Это очень хорошо увидеть на примере быстрого, недоделанного этюда. Есть свежесть, есть игра, есть магия недосказанности. Есть обаяние. А натуралистическая вымученная картина возбуждает досаду и головную боль – усилия художника истрачены зря.
О Павле Филонове. Ночь 16-17 мая 1996 года. Павел Филонов – просто одет, загорелый, как мужик. Мы идем с ним по грунтовой дороге. Вдоль дороги – колючая проволока. Я собираюсь куда–то ехать. В голове – проблемы с железнодорожными билетами.
Я разговариваю с Филоновым. Тот, что идет со мной, вспоминает о себе прежнем, Филонове 20-х годов. Вспоминает отстраненно, как о ком-то другом, который стал легендой. Я у него спрашиваю о Малевиче. Он отзывается о нем без энтузиазма, несколько ревниво.
О Сальвадоре Дали. Ночь 21-22 июня 1996 года. Я с какими-то людьми пришел в студию Дали. Большой светлый зал метров 30 длиной. По одну сторону зала – шкафы-стеллажи. В один из шкафов мэтр повесил мою верхнюю одежду. У него худое вытянутое лицо с бесцветными глазами. Совсем не помню «империалистических» черных усов. Усы скорее седые бесцветные и редкие.
Он что-то говорил мне. И показал свой рисунок. Отличная белая бумага затонирована мягким карандашом (что-то типа серой имприматуры в живописи). Затем очень твердым карандашом точно, по-энгровски, нарисованы фигуры и лица. И проработаны светлые места – оставлена незатонированной бумага и выбраны резинкой блики.
Дали ушел. А я искал свою одежду и не мог найти в многочисленных шкафчиках…
Что заставляет людей делать произведения искусства, садиться за мольберт?

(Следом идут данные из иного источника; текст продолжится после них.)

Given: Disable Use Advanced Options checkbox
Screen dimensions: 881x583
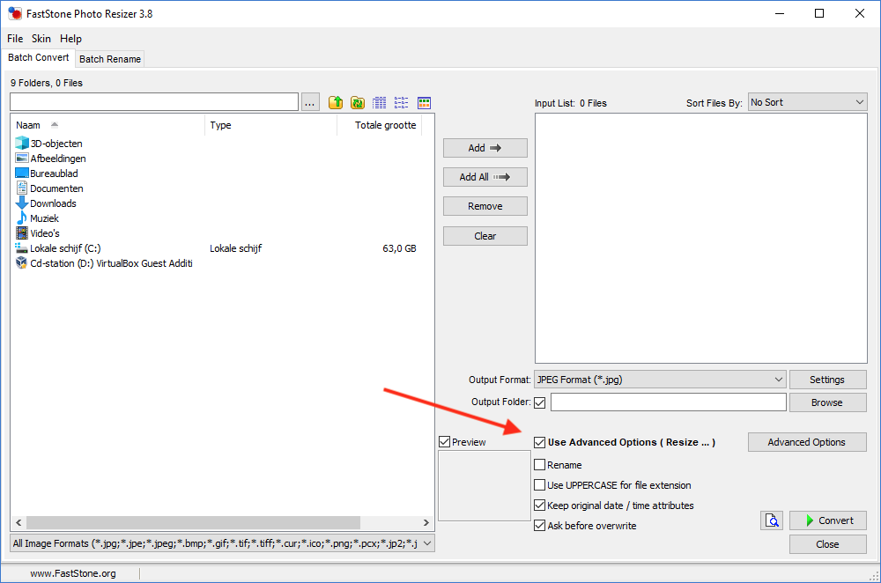Looking at the screenshot, I should point(540,442).
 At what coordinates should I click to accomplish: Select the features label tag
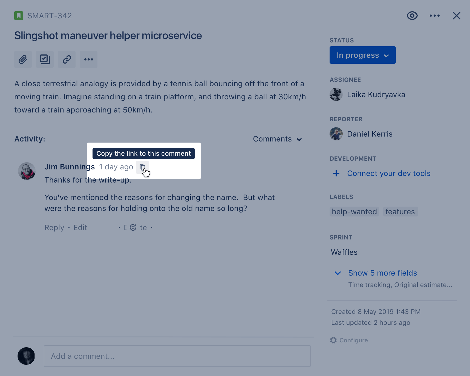point(400,212)
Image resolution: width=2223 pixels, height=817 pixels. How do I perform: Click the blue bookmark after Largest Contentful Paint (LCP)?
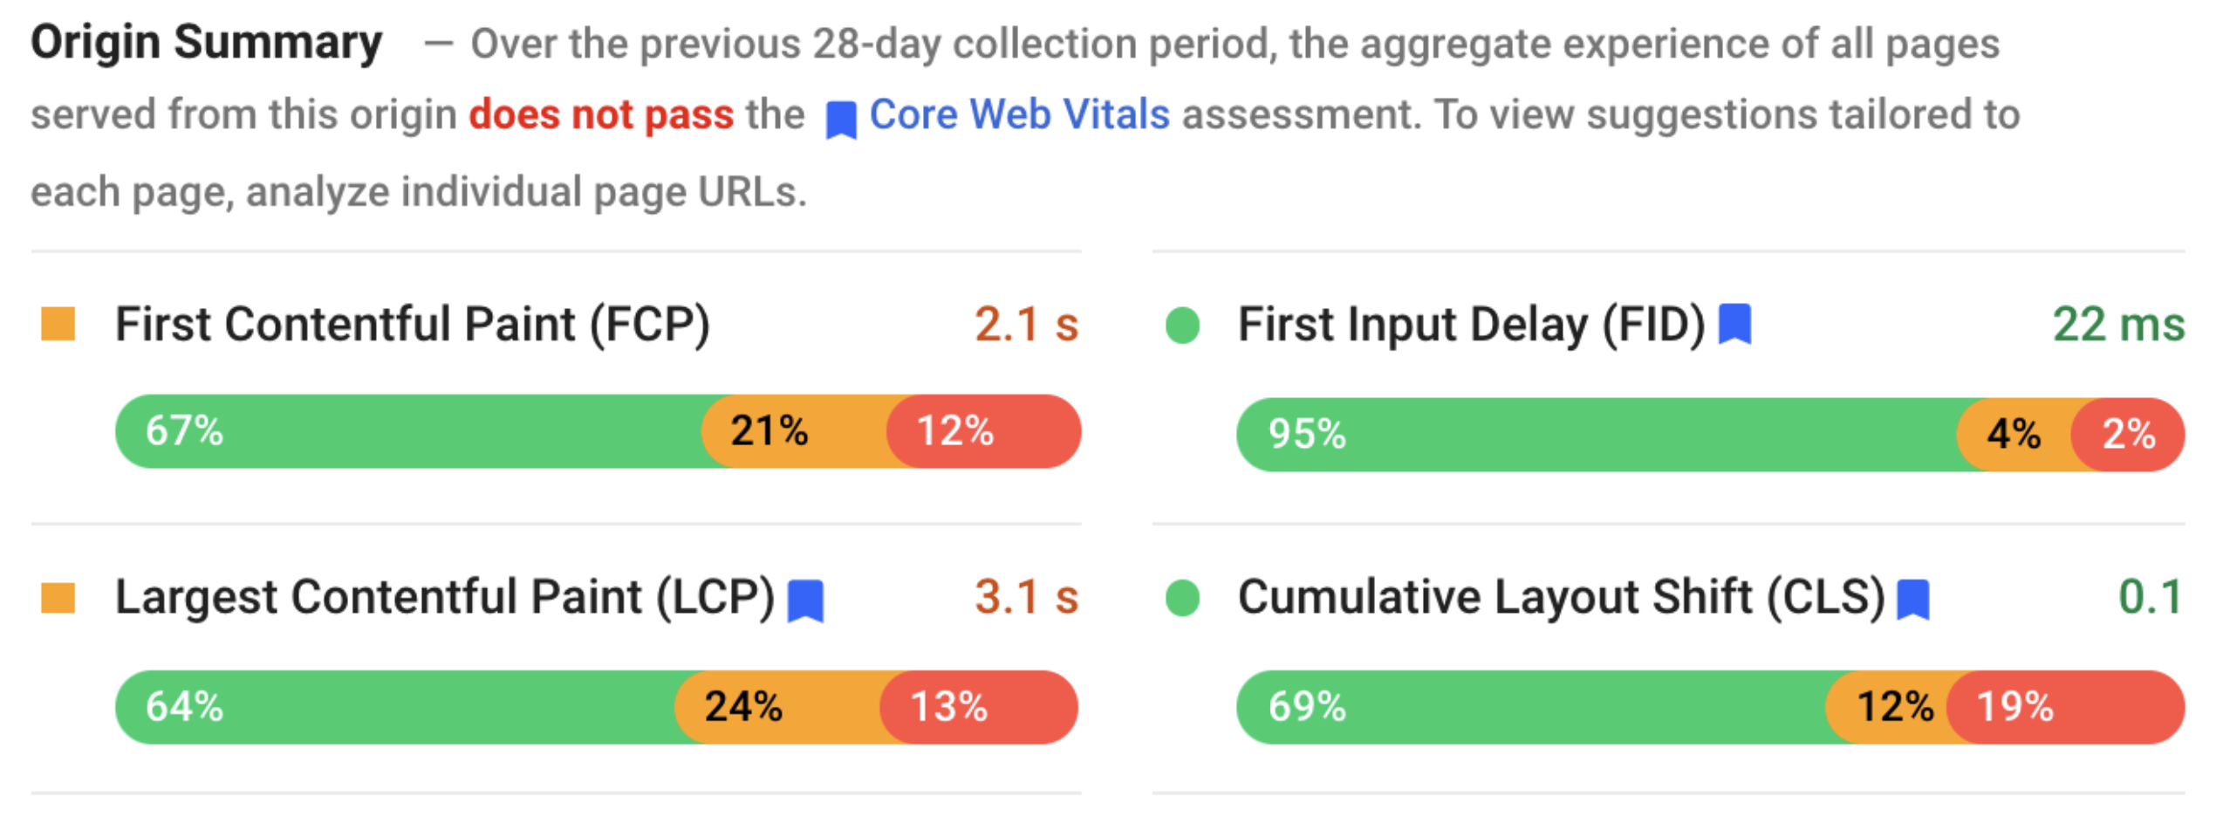(x=805, y=600)
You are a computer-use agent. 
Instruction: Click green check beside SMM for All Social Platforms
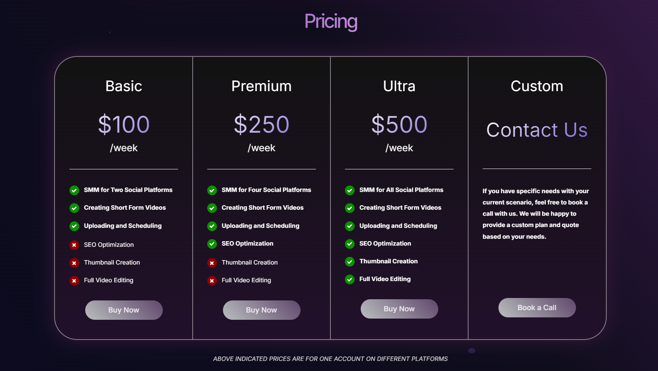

Человеку дается возможность во время работы ощутить нечто такое, что другими способами не испытаешь. Уединенный в мастерской, художник играет своим воображением, мечта преследует реальность, а реальность – мечту, он погружается в неизвестность создаваемого, наполняется мягкой и бездеятельной душевной потрясенностью. Взгляд его блуждает и теряется в изображениях, которые он придумал. Иногда он смотрит широко открытыми глазами, иногда пристально, до боли в глазах. В другие моменты – мягко, как бы краем глаза, обобщая изображение взглядом. Мысли, идеи, предположения заполняют мозг, включают обостренные чувства. Он видит не так, как другие. Он отмечает особый колорит, острый ракурс, ритмы, пятна, линии, свет и тень, характерные детали. Но не это главное. Он ждет того счастливого момента, когда все забывается и время как бы останавливается. Все остальные моменты лишь подготовка или предвкушение этого мига. И совершается волшебство: мысли и желания обретают форму, цвет фактуру. Живопись, радуя глаз, утешает душу.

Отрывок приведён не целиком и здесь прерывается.